System and information integrity commonly refers to the protection of IT and OT systems and the data they process from unauthorized or unintended modification, corruption, or loss, and to the timely detection and handling of such issues. In regulated manufacturing environments, it covers how plants ensure that production systems, quality records, and business data remain accurate, trustworthy, and traceable over time.
What it includes
In practice, system and information integrity includes:
- Protecting systems from corruption, such as malware, unsafe configuration changes, or unauthorized software running on control systems, MES, historians, or ERP interfaces.
- Maintaining data accuracy so that production records, batch histories, equipment parameters, and quality results are complete, consistent, and unaltered without proper control.
- Monitoring for anomalous behavior, including unusual network traffic between OT and IT, unexpected changes to recipes or PLC logic, and suspicious access to quality or compliance data.
- Detecting and responding to integrity events, for example by generating alerts on failed file integrity checks, quarantining suspicious software, or rolling back to known-good configurations.

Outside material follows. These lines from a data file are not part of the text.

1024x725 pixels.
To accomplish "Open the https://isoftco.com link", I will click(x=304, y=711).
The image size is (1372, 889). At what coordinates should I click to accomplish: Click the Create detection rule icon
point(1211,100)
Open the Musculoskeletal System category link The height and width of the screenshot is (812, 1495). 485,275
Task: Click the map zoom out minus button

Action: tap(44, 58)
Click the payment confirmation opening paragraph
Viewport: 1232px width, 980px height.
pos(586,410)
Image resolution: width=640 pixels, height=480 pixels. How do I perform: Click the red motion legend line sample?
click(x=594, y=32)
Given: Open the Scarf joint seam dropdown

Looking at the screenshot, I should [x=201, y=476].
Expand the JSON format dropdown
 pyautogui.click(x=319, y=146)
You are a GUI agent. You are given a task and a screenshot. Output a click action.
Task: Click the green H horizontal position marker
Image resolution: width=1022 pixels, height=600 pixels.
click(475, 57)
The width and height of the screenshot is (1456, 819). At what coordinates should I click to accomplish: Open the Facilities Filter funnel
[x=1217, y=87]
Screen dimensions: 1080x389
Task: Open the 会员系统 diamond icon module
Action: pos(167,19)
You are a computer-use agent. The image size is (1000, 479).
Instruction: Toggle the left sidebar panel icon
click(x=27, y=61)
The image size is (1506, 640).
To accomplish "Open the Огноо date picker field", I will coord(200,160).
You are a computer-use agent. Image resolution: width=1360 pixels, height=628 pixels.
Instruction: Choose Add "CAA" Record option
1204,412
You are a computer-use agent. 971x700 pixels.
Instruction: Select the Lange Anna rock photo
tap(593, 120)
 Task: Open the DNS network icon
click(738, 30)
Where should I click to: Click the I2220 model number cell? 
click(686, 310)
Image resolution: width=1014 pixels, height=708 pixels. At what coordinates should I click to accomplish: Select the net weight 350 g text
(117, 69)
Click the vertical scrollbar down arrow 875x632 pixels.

- Controlling changes to software, configurations, and data through defined change control, versioning, and approval workflows.
Operational meaning in manufacturing
In industrial operations, system and information integrity shows up in everyday activities such as:
- Validating and monitoring MES, SCADA, and PLC configurations to ensure they match approved designs.
- Using checksums or file integrity tools on critical OT and IT components, such as batch scripts, recipes, and interface mappings.
- Reviewing logs and alarms for unauthorized access, parameter changes, or failed authentication attempts on shop-floor systems.
- Implementing controls around electronic records and signatures so that audit trails reliably show who changed what, when, and why.
- Coordinating with suppliers and integrators to ensure delivered software and firmware has not been tampered with and is tracked through its lifecycle.
Relationship to security and compliance frameworks
Security and control catalogs, such as NIST SP 800-53, use System and Information Integrity as a formal control family. In that context it covers controls for detecting, reporting, and correcting information and system flaws, protecting against malicious code, and monitoring for security-relevant events.
Manufacturers often map these controls to concrete measures, for example:
- Patch and vulnerability management for production servers and workstations.
- Malware protection adapted to OT environments.
- File integrity and configuration monitoring on critical process systems.
- Procedures for investigating and documenting suspected data or system tampering.
Common confusion
- Not the same as availability: System and information integrity focuses on correctness and trustworthiness of systems and data, while availability focuses on keeping systems and data accessible when needed. Both are important but distinct.
- Not limited to cybersecurity tools: While technical controls (such as malware scanning or integrity monitoring) are important, integrity also depends on disciplined processes like change control, access management, and documented procedures.
- Different from data quality programs: Data quality often addresses completeness and usefulness for analytics or decision-making. System and information integrity focuses first on whether systems and records can be trusted as untampered, accurately captured, and properly controlled.
Tie to software supply chain risk
System and information integrity is closely related to software supply chain security in manufacturing. Integrity-focused controls help organizations verify that software, firmware, and configuration content received from vendors or integrators has not been altered unexpectedly, is deployed in a controlled way, and is monitored for later changes or compromise across IT, OT, and MES environments.